### [DOCUMENT SECTION]
↓

- Born: 1939 (age 86–87) New York City, New York, US
- Education: Queens College (1960) University of Southern California (1964)
- Occupations: Nephrologist, Entrepreneur
- Medical career
- Profession: Doctor
- Field: Disease-state management
- Institutions: Cedars-Sinai Medical Center; National Institutes of Health; University of California, Los Angeles; Salick Health Care; Bentley Health Care; Nephros, Inc.; Salick Cardiovascular Centers;

= Bernard Salick =

American nephrologist

Bernard Salick (born 1939) is an American nephrologist and medical entrepreneur known for his contributions to comprehensive disease-state management and his efforts to reduce the costs of cancer treatment. He is the founder and former CEO and chairman of Salick Health Care, a national disease management company in the United States. While leading the company, Salick created a managed care subsidiary, the first to offer fixed-price insurance products for the treatment of catastrophic diseases such as cancer and end-stage renal disease.

Since 2016, Salick has served as a professor of Medicine at Cedars-Sinai Medical Center in Los Angeles, California.

==Early life and education==
Salick was born in New York City in 1939. He graduated from Queens College with a BS degree in 1960, then studied medicine at the University of Southern California, where he earned his M.D. in 1964.

==Career==
Salick completed an internship and residency in Internal Medicine at Cedars-Sinai Medical Center and a National Institutes of Health postdoctoral fellowship in Nephrology at Cedars-Sinai Medical Center and the University of California, Los Angeles. After starting his nephrology practice in Beverly Hills, Salick opened a chain of dialysis clinics in 1972. He was elected to the board of trustees for the Hereditary Disease Foundation in 1975, where he served until 1985. He was also a member of the National Advisory Board for the National Kidney Foundation from 1988 to 1990.

In 1975, Salick sold his dialysis chain to Damon Corp. In 1983, he bought it back and founded a new company called Salick Health Care. He decided to start a new chain of outpatient cancer care clinics when his 6-year-old daughter was diagnosed with a sarcoma. He opened his first cancer center at Cedars-Sinai Medical Center in Los Angeles in 1985. By 1989, the company operated seven cancer care centers in partnership with major non-profit teaching hospitals including Temple University Hospital. In the 1990s, the company expanded to a chain of 11 outpatient comprehensive cancer centers, 8 breast cancer treatment centers as well as multiple dialysis centers in Southern California, Florida, Philadelphia and New York.

↑

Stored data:

↓

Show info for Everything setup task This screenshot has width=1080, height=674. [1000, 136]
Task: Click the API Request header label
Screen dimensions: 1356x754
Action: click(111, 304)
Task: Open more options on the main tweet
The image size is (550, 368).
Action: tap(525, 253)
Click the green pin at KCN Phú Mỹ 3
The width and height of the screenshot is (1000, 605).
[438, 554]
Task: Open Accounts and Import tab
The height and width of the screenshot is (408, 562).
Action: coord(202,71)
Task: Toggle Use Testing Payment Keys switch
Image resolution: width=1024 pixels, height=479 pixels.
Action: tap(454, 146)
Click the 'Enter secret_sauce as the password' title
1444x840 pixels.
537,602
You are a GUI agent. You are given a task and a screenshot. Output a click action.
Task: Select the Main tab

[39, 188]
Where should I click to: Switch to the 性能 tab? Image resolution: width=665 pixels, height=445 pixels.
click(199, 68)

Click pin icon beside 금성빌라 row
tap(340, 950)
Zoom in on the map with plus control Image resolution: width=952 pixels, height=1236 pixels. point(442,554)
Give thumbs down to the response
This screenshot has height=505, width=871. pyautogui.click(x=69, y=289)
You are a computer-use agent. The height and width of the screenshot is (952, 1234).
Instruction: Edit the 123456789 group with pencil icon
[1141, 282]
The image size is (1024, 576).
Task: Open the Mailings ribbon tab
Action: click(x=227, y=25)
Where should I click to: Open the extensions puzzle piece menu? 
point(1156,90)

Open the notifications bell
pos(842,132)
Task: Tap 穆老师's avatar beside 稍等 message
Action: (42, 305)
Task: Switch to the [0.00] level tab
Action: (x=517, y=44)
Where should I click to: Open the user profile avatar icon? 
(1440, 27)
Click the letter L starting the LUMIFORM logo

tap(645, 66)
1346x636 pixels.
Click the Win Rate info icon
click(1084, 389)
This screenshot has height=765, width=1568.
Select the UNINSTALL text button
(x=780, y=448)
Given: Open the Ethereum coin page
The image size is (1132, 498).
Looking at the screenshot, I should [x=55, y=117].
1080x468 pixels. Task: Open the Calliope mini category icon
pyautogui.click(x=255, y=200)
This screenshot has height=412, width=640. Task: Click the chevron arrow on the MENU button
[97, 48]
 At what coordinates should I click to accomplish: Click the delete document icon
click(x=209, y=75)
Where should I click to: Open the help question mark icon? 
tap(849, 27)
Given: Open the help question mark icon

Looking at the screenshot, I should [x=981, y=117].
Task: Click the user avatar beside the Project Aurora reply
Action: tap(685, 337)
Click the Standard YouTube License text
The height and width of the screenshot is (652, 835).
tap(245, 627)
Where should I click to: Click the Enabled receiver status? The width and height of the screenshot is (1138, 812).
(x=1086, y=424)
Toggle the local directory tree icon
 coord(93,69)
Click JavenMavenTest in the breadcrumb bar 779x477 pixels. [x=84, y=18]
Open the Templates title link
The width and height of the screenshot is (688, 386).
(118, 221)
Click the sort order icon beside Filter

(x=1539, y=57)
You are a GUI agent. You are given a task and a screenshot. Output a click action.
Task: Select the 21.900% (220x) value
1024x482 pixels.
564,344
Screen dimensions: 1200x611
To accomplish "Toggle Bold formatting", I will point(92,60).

↑

### [WORK REQUEST]
In the text on Bernard Salick, what led him to start a new chain of outpatient cancer care clinics? These records were drawn from a separate source.

### [EXERCISE RESPONSE]
His 6-year-old daughter was diagnosed with a sarcoma.